TASK DIRECTIONS: Of the lines in the data below, write out exactly those from the one holding "Newsletter (219, 1063)" through the one holding "AGB (286, 1063)", both included.

DATA FOR PROCESSING:
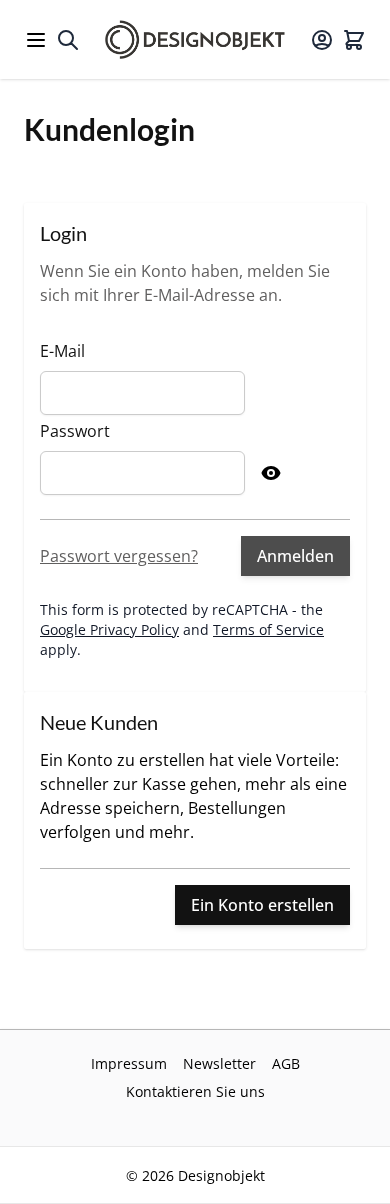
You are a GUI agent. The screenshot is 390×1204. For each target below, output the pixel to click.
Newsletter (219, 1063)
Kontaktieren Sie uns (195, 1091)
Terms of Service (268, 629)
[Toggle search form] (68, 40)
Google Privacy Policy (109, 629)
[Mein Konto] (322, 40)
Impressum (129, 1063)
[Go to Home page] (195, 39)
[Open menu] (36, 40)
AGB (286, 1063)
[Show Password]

PROBLEM SOLUTION:
Newsletter (219, 1063)
Kontaktieren Sie uns (195, 1091)
Terms of Service (268, 629)
[Toggle search form] (68, 40)
Google Privacy Policy (109, 629)
[Mein Konto] (322, 40)
Impressum (129, 1063)
[Go to Home page] (195, 39)
[Open menu] (36, 40)
AGB (286, 1063)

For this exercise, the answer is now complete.